• _Task to carry out_:
Lines in the listing below containing the string "computer" are to be identified and copied.

• _Exercise material_:
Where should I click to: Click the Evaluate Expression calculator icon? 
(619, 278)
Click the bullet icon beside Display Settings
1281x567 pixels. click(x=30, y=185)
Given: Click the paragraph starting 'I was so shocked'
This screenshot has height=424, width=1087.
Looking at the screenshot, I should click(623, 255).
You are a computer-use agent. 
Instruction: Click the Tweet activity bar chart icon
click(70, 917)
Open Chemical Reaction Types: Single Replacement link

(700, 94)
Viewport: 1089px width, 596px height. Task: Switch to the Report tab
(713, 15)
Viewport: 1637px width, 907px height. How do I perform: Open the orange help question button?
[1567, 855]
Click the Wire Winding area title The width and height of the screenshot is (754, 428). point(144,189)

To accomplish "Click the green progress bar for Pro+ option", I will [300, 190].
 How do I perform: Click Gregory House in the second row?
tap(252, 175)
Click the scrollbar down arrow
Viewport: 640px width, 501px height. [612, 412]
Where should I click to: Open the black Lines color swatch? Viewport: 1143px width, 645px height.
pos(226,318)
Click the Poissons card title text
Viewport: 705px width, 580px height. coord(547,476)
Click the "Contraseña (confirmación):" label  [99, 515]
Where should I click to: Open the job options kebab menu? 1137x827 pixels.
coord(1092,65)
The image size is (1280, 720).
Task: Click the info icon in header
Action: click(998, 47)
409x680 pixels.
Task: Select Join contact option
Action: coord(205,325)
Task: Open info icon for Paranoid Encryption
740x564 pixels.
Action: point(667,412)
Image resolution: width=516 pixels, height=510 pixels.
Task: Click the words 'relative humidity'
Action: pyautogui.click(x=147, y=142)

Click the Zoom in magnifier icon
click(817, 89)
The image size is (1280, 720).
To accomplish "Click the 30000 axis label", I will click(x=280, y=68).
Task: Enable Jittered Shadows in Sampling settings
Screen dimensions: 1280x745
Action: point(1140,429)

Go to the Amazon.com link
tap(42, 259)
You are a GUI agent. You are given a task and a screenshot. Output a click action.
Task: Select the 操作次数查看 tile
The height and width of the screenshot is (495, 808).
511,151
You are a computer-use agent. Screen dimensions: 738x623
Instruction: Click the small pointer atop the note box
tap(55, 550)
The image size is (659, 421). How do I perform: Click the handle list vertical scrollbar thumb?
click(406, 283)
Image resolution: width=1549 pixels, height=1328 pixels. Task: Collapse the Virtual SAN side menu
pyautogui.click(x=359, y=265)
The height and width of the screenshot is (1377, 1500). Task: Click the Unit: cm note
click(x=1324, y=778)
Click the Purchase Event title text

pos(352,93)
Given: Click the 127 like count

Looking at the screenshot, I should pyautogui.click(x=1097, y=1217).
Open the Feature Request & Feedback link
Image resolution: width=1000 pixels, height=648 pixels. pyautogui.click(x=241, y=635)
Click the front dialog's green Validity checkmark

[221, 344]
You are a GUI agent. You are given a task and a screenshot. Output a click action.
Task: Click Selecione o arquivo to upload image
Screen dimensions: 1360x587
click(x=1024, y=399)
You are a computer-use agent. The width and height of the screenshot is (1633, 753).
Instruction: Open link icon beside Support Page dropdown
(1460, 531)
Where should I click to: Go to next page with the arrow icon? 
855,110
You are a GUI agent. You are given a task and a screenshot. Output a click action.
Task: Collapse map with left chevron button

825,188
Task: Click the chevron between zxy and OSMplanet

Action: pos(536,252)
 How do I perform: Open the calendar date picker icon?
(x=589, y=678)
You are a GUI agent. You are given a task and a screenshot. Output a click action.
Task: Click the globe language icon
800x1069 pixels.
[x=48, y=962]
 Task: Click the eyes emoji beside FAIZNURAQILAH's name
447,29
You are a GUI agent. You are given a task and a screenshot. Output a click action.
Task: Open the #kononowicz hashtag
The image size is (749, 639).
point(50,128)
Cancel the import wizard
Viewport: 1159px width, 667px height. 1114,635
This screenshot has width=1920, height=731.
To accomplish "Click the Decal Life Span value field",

• _Answer area_:
You are a computer-use agent. 
You are a computer-use agent. Screen dimensions: 738x623
You are a computer-use agent. The width and height of the screenshot is (1633, 753).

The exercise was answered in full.